**Text shown:**
□ □ □
– – Tuesday, September 22, 2020

The Energy Policy Institute at the University of Chicago reported in January 2019 that “[f]orty-eight percent of Americans find the science on climate change to be more persuasive than it was five years ago, with three-quarters of them crediting recent extreme weather events for changing their views” This conclusion was based on results from a November 2018 survey of Americans age 18 and older conducted by the Energy Policy Institute and The Associated Press-NORC Center for Public Affairs Research.

Climate change concerns could be reasonably mitigated if more people would carefully consider The Weaponization of Weather in the Phony Climate War by Joe Bastardi. As Mr. Bastardi says, this book “examines and compares past events with the hope that a rational person will at least take a look.” In addition, The Weaponization of Weather addresses front-page issues such as the connection of COVID-19 to climate change and touches on the influence of ideology and politics to the conduct of science.
□ □ □
**Data block:**
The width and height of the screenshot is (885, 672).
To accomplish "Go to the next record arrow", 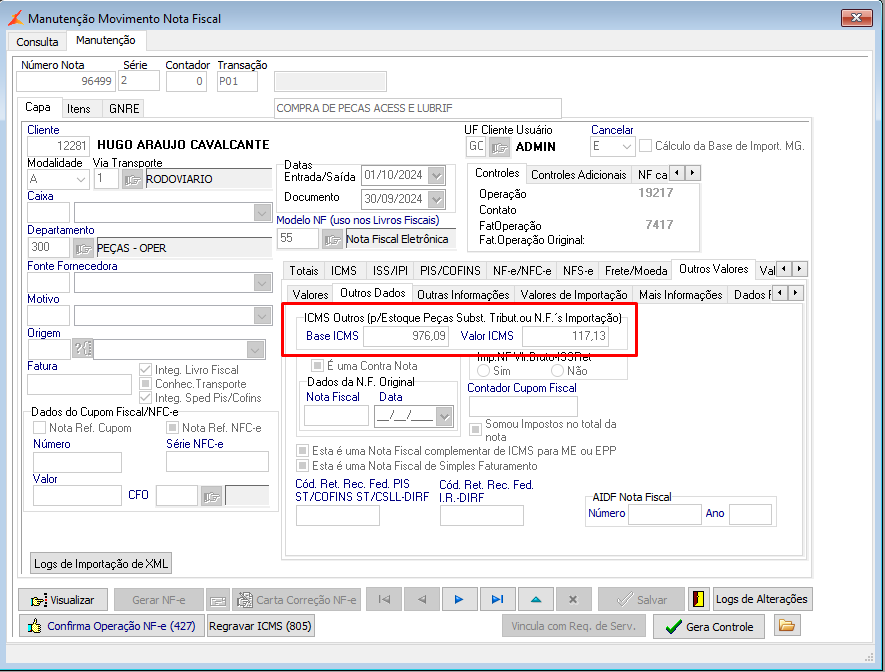I will coord(459,600).
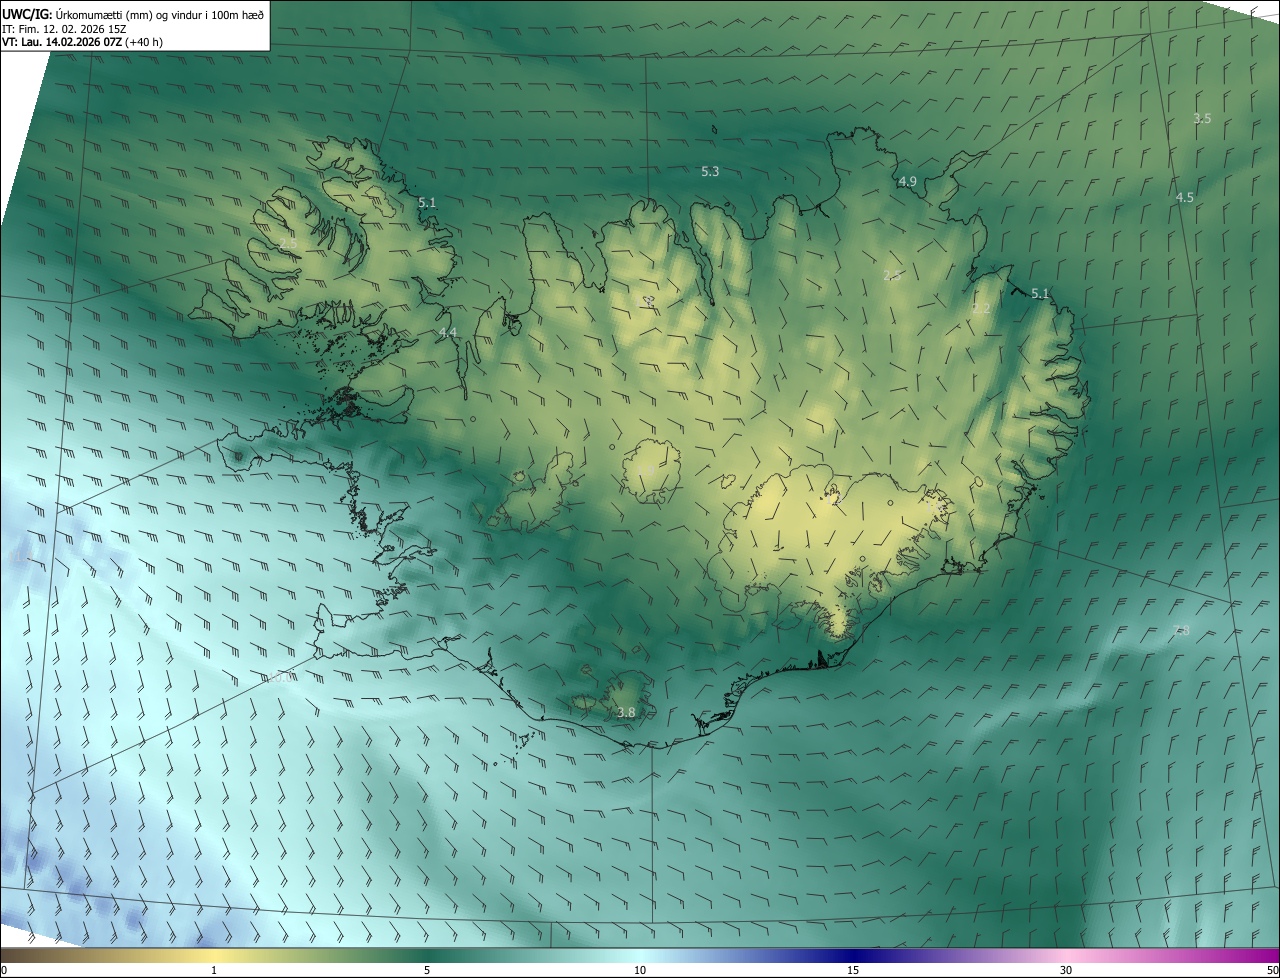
□ □ □
**Exercise directions:**
Reproduce word for word the passage of the climate change text from "Climate change concerns" to "conduct of science.".

**Expected answer:**
Climate change concerns could be reasonably mitigated if more people would carefully consider The Weaponization of Weather in the Phony Climate War by Joe Bastardi. As Mr. Bastardi says, this book “examines and compares past events with the hope that a rational person will at least take a look.” In addition, The Weaponization of Weather addresses front-page issues such as the connection of COVID-19 to climate change and touches on the influence of ideology and politics to the conduct of science.